### Work required
Look through the listing below and write out exactly the lines from the line with "Task: Click the ФИО гостя input field" to the line with "Given: Open the fifth", both included, and no others.

### Data provided
○ ○ ○ ○ ○ ○ ○

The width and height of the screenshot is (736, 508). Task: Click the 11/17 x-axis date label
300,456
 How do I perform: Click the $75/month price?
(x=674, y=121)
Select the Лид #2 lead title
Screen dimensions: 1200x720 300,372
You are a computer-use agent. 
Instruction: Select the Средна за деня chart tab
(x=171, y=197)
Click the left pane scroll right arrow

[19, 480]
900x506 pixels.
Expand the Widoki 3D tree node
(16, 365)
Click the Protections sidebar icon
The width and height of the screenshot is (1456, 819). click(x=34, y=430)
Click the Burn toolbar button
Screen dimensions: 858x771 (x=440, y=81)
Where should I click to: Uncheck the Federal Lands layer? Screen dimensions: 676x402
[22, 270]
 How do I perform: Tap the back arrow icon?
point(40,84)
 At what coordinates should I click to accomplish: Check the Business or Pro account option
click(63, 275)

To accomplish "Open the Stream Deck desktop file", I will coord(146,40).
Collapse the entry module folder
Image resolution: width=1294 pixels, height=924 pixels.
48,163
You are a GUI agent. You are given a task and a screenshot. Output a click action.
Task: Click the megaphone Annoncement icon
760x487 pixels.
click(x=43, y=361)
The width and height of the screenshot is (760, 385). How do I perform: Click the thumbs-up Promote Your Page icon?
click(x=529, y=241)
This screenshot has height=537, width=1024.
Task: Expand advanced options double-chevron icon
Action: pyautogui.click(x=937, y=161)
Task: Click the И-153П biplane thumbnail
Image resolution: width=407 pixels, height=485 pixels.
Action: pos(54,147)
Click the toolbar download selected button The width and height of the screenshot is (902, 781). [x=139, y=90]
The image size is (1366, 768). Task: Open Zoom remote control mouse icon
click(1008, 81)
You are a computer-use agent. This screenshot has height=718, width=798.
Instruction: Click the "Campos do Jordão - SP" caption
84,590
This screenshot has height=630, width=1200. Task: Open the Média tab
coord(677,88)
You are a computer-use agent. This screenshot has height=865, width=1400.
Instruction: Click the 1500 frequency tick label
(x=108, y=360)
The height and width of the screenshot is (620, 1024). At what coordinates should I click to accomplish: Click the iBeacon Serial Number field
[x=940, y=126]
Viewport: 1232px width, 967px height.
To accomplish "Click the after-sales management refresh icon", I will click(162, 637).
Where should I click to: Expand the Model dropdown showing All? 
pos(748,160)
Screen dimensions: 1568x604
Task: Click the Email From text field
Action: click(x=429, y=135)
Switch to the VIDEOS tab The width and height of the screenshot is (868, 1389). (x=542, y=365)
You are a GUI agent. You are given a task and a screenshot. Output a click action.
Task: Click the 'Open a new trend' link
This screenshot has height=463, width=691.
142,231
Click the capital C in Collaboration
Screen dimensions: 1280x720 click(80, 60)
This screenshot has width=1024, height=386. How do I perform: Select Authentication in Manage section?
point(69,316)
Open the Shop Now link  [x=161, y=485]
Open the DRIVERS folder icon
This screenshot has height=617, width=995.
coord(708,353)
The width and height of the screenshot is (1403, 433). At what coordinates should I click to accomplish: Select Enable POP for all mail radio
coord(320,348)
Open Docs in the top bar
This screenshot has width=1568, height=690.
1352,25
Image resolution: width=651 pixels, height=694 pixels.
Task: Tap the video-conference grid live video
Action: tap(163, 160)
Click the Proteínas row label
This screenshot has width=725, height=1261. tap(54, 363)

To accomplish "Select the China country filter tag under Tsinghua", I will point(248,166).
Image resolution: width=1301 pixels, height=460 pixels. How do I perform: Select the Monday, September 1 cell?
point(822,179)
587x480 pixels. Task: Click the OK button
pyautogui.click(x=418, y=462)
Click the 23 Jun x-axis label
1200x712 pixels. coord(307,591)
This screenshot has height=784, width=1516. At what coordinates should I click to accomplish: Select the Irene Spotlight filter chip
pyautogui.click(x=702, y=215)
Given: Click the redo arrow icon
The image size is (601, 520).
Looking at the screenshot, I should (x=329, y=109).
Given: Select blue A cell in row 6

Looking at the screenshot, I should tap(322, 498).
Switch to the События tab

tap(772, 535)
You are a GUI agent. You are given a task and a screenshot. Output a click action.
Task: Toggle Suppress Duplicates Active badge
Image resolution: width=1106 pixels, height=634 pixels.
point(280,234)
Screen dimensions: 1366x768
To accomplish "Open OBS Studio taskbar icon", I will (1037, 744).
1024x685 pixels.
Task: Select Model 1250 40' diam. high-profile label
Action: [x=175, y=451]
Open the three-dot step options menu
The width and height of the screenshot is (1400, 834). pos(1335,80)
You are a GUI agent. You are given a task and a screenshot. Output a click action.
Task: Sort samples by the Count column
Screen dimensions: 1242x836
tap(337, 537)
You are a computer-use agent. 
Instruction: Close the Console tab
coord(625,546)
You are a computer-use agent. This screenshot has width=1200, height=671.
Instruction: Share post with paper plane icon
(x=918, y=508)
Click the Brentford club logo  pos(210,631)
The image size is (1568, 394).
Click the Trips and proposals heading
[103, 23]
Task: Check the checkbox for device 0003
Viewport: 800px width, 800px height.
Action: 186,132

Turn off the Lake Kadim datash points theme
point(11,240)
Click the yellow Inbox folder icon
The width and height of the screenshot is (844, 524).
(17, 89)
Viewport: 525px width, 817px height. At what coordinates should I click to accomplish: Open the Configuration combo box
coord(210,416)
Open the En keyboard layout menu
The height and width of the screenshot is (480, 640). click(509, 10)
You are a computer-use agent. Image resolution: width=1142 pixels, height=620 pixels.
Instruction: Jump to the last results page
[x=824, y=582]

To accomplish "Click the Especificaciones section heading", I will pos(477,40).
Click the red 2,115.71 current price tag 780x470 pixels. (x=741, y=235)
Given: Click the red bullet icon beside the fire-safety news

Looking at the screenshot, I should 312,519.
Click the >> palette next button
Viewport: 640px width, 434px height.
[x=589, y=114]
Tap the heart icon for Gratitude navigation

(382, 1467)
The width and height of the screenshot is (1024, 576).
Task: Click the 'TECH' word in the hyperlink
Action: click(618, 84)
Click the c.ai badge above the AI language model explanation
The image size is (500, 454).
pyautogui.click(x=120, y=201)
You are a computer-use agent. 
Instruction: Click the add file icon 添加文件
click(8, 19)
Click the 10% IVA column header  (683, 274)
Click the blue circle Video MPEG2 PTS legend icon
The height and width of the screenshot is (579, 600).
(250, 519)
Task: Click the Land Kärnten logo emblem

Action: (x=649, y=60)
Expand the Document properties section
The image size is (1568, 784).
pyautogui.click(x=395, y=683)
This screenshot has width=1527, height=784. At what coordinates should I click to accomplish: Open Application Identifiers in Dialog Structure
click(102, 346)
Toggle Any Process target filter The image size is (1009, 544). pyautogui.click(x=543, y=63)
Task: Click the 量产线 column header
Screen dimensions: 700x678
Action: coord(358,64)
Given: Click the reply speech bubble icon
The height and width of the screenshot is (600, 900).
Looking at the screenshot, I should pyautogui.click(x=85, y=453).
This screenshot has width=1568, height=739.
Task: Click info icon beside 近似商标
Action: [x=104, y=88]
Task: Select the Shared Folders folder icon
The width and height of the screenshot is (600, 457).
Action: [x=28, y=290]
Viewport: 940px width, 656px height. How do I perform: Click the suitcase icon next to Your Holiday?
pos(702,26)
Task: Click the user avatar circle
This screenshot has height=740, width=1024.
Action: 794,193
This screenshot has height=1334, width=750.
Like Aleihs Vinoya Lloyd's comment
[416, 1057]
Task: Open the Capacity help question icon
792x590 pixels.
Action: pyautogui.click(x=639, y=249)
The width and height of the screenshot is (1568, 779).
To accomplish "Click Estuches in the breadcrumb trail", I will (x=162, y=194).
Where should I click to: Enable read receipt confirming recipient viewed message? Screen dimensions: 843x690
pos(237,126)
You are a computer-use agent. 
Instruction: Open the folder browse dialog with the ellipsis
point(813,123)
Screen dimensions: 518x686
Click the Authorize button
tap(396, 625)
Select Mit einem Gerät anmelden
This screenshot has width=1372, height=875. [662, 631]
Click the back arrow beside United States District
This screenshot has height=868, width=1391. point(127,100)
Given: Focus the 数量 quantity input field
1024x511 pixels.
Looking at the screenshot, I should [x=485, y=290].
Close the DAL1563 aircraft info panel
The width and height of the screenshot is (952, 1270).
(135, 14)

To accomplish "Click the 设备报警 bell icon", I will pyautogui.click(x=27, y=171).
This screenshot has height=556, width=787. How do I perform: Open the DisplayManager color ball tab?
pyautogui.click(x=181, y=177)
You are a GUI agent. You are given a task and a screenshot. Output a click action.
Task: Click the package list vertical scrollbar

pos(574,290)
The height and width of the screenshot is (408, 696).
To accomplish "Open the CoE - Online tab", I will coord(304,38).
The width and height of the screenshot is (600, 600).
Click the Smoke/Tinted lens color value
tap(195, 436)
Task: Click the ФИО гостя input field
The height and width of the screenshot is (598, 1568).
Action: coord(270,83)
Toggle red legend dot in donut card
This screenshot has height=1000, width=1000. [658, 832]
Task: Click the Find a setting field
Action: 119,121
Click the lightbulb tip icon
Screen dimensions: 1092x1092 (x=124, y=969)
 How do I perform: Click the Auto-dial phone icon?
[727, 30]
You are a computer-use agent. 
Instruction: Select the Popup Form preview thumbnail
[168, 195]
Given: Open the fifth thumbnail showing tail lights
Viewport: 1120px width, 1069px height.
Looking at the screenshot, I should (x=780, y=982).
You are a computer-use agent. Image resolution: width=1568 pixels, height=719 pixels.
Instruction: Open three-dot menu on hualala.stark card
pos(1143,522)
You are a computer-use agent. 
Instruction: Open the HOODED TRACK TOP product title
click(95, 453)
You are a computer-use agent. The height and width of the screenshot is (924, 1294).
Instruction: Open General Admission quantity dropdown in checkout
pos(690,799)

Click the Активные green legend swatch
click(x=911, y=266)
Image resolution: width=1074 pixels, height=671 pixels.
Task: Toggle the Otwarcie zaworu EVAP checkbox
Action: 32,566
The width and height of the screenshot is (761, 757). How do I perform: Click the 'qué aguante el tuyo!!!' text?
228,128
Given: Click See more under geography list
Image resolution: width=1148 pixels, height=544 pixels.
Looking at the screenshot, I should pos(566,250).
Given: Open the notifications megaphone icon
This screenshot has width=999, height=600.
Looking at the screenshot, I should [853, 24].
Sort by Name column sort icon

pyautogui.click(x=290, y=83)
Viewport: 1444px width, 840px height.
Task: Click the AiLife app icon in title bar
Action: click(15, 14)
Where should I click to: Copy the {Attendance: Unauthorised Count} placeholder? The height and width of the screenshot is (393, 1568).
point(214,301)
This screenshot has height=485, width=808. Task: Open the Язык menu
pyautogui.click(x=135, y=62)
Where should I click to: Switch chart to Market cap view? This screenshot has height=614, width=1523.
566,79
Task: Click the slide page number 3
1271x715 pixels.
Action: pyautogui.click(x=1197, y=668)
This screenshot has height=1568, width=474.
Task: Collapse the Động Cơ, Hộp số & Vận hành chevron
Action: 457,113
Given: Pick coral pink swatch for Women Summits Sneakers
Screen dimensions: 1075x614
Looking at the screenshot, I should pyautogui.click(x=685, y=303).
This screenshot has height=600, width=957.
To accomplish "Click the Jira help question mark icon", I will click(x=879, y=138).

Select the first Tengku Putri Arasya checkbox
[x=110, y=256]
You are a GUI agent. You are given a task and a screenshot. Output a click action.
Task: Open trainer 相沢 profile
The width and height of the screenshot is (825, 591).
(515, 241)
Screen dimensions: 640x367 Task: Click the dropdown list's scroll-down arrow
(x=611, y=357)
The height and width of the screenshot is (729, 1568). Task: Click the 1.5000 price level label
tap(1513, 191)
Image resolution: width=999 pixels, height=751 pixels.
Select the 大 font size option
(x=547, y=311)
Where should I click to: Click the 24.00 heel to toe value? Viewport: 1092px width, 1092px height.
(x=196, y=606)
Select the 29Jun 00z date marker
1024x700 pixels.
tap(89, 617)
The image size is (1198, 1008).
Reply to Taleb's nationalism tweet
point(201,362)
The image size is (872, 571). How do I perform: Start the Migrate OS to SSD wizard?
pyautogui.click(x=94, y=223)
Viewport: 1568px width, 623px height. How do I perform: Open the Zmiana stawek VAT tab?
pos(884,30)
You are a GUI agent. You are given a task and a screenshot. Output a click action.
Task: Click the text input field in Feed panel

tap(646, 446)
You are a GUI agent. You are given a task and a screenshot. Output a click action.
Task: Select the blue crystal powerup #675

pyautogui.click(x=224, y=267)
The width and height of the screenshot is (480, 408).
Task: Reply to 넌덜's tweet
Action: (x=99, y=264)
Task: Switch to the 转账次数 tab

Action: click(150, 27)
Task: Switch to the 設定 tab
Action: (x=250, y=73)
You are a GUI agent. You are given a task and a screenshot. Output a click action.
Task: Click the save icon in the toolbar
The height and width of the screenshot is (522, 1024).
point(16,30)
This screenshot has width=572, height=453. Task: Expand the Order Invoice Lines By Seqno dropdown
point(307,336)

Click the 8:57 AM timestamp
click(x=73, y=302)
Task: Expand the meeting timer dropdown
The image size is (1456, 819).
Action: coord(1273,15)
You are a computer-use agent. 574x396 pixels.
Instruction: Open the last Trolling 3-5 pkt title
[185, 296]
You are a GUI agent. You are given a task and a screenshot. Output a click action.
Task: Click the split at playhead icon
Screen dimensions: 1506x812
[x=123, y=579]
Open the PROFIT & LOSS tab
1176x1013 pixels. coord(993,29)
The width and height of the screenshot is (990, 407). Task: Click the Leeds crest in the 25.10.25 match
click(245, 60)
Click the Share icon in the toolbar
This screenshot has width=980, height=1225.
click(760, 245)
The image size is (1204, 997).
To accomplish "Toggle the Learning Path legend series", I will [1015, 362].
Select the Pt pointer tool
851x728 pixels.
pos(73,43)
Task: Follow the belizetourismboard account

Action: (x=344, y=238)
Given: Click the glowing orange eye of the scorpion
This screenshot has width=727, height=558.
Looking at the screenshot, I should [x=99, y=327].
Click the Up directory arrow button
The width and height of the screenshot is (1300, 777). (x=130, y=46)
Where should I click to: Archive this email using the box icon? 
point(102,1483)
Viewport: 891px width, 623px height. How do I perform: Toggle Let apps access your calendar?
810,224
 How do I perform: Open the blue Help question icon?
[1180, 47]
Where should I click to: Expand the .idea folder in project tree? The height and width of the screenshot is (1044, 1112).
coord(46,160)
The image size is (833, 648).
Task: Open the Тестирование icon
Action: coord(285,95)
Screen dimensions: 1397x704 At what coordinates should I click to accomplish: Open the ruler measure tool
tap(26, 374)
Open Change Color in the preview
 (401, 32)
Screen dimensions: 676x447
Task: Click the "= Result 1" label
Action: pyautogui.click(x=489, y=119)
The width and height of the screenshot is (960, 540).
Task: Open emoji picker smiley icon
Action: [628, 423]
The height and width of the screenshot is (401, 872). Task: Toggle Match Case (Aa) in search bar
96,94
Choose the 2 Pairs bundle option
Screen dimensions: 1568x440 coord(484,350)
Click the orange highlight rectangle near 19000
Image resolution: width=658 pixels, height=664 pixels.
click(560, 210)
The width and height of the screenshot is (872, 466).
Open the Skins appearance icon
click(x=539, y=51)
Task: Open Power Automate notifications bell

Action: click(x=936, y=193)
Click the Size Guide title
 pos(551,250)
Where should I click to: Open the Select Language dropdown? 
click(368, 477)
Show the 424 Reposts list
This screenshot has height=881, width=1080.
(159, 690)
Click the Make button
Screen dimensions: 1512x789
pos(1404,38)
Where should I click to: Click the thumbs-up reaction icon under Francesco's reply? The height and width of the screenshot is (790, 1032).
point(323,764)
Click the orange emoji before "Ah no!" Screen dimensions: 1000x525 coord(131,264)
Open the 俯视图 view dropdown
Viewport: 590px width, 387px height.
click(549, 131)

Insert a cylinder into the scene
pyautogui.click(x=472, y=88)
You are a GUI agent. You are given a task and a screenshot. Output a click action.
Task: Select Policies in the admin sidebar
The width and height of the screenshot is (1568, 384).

○ ○ ○ ○ ○ ○ ○

### Response box
Task: Click the ФИО гостя input field
The height and width of the screenshot is (598, 1568).
Action: coord(270,83)
Toggle red legend dot in donut card
This screenshot has height=1000, width=1000. [658, 832]
Task: Click the Find a setting field
Action: 119,121
Click the lightbulb tip icon
Screen dimensions: 1092x1092 (x=124, y=969)
 How do I perform: Click the Auto-dial phone icon?
[727, 30]
You are a computer-use agent. 
Instruction: Select the Popup Form preview thumbnail
[168, 195]
Given: Open the fifth thumbnail showing tail lights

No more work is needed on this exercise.